**EXERCISE AIM:**
Please copy the listing word for word, starting at its first line and ending with the line containing "Action: (888, 264)", both included.

**MATERIAL PROVIDED:**
╭──
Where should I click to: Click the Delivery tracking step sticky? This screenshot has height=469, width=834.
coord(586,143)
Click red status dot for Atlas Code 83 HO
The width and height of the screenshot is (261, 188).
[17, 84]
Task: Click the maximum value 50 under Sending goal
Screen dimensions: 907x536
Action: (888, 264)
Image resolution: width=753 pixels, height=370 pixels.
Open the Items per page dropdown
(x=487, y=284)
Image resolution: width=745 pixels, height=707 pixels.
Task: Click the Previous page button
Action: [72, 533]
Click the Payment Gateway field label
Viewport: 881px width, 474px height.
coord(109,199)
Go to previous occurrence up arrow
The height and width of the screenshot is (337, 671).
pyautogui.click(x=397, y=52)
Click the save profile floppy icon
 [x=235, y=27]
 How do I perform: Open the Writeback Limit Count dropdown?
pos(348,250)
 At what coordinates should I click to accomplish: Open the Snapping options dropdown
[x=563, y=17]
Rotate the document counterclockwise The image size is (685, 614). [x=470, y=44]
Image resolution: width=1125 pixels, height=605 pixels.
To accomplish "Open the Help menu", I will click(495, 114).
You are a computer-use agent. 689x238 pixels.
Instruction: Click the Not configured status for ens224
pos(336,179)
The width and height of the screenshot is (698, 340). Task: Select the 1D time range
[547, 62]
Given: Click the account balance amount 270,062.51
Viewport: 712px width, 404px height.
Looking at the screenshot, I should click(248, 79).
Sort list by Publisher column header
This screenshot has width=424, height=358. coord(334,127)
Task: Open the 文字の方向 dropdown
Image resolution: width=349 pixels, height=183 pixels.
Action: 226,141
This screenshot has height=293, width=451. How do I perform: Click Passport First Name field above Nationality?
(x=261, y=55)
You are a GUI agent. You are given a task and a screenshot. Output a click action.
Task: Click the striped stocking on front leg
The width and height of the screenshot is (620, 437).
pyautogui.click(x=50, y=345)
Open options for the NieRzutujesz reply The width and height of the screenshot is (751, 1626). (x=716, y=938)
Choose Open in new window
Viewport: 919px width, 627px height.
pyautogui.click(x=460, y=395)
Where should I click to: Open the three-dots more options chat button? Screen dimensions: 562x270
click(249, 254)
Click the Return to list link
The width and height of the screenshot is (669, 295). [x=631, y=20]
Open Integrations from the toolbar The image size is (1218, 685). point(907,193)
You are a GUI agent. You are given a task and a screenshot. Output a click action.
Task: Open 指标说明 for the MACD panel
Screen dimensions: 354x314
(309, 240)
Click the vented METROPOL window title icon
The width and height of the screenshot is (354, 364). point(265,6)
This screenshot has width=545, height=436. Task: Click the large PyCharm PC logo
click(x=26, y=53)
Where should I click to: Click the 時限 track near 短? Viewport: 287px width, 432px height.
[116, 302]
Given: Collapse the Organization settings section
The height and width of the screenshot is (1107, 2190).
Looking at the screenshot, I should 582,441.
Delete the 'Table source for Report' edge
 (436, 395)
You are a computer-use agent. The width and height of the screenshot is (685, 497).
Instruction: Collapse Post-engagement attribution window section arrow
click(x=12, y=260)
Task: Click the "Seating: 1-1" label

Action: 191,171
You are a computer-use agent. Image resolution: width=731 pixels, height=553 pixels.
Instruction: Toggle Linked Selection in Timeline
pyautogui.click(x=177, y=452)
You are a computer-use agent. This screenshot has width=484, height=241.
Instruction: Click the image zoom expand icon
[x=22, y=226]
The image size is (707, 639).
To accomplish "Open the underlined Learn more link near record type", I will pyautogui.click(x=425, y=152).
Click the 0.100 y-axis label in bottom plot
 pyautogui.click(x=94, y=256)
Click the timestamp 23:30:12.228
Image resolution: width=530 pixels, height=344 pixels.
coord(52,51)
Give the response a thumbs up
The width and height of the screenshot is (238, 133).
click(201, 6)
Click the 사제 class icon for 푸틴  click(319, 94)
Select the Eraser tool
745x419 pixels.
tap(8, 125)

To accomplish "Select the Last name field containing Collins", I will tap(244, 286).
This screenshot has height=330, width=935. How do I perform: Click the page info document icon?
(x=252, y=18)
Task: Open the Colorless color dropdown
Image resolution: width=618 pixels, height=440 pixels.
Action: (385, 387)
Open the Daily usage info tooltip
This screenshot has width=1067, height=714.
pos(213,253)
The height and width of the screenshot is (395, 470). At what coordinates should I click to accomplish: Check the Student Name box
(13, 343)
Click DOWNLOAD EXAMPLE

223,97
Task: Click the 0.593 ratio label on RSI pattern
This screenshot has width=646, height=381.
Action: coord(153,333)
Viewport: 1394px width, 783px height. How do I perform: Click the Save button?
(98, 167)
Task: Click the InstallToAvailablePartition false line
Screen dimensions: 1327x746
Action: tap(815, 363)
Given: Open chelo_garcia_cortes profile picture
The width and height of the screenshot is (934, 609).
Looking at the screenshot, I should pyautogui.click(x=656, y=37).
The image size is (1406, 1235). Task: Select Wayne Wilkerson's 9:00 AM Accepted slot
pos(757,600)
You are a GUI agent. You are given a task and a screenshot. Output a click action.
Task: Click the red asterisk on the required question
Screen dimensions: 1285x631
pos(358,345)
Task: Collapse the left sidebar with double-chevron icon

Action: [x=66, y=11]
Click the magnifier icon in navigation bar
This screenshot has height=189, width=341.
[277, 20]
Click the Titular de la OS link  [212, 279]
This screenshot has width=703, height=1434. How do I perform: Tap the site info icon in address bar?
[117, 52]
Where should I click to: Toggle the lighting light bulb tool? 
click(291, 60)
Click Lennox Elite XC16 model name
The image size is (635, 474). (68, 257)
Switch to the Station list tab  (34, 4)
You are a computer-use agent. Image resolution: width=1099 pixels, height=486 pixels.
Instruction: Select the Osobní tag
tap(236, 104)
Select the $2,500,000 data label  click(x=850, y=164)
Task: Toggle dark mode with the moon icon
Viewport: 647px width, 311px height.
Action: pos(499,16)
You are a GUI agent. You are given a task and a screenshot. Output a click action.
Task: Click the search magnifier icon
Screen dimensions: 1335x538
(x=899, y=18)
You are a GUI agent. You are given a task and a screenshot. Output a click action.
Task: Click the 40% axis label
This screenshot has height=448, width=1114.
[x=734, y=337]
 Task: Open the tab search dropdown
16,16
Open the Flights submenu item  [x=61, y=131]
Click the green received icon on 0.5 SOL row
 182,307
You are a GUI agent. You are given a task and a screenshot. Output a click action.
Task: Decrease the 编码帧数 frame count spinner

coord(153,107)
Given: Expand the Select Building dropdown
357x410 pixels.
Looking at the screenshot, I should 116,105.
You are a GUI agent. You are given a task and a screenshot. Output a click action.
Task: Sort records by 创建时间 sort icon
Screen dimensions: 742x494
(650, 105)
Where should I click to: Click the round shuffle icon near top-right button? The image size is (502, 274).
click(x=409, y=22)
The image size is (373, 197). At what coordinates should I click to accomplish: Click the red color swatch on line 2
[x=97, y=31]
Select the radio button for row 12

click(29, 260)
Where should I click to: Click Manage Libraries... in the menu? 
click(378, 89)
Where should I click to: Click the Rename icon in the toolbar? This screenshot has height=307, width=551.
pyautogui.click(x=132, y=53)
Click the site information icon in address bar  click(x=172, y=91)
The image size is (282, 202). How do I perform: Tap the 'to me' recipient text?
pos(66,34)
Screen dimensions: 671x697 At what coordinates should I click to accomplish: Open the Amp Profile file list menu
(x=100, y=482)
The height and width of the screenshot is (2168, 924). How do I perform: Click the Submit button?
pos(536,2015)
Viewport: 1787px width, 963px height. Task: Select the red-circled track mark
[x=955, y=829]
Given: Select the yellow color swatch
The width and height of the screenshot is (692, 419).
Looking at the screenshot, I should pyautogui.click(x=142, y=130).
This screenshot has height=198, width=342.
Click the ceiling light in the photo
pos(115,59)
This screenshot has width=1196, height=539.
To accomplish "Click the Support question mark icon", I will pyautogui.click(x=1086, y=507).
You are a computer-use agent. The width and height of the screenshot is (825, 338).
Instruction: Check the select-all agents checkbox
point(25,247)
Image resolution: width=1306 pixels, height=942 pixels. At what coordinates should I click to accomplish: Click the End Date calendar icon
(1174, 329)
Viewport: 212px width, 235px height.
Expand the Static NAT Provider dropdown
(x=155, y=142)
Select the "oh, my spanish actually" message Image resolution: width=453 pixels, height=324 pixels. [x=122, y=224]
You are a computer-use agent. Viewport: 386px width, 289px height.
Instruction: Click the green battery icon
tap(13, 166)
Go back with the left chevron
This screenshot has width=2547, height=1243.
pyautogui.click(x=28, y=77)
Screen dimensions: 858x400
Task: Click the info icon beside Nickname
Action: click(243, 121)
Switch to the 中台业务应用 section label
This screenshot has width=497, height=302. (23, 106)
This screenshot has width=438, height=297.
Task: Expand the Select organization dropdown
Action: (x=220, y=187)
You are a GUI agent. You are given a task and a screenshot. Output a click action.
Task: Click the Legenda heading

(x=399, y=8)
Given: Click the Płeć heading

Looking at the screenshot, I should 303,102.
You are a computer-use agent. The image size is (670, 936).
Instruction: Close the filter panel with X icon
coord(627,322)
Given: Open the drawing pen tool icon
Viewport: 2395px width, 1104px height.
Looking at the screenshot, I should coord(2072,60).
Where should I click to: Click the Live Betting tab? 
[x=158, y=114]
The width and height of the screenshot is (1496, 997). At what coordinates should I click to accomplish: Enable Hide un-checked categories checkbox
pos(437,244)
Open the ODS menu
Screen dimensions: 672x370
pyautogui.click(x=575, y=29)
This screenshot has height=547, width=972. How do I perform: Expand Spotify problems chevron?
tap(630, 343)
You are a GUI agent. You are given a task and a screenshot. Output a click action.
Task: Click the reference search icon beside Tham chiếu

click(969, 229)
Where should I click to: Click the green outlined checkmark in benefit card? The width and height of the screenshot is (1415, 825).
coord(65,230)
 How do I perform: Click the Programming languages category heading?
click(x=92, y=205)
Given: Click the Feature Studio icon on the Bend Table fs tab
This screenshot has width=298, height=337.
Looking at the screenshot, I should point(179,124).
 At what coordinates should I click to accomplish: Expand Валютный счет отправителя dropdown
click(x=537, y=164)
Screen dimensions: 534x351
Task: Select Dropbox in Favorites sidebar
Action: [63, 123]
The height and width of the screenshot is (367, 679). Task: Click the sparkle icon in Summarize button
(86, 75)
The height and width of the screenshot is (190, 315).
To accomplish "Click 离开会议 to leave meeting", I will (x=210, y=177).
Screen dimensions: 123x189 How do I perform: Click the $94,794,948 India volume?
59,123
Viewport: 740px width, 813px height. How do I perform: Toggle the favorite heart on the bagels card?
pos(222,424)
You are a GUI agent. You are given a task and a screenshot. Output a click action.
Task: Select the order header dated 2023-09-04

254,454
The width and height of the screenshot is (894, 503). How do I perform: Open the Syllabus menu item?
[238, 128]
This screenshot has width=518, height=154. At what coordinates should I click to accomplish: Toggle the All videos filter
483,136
╰──
**RESULT OF THIS TASK:**
Where should I click to: Click the Delivery tracking step sticky? This screenshot has height=469, width=834.
coord(586,143)
Click red status dot for Atlas Code 83 HO
The width and height of the screenshot is (261, 188).
[17, 84]
Task: Click the maximum value 50 under Sending goal
Screen dimensions: 907x536
Action: (888, 264)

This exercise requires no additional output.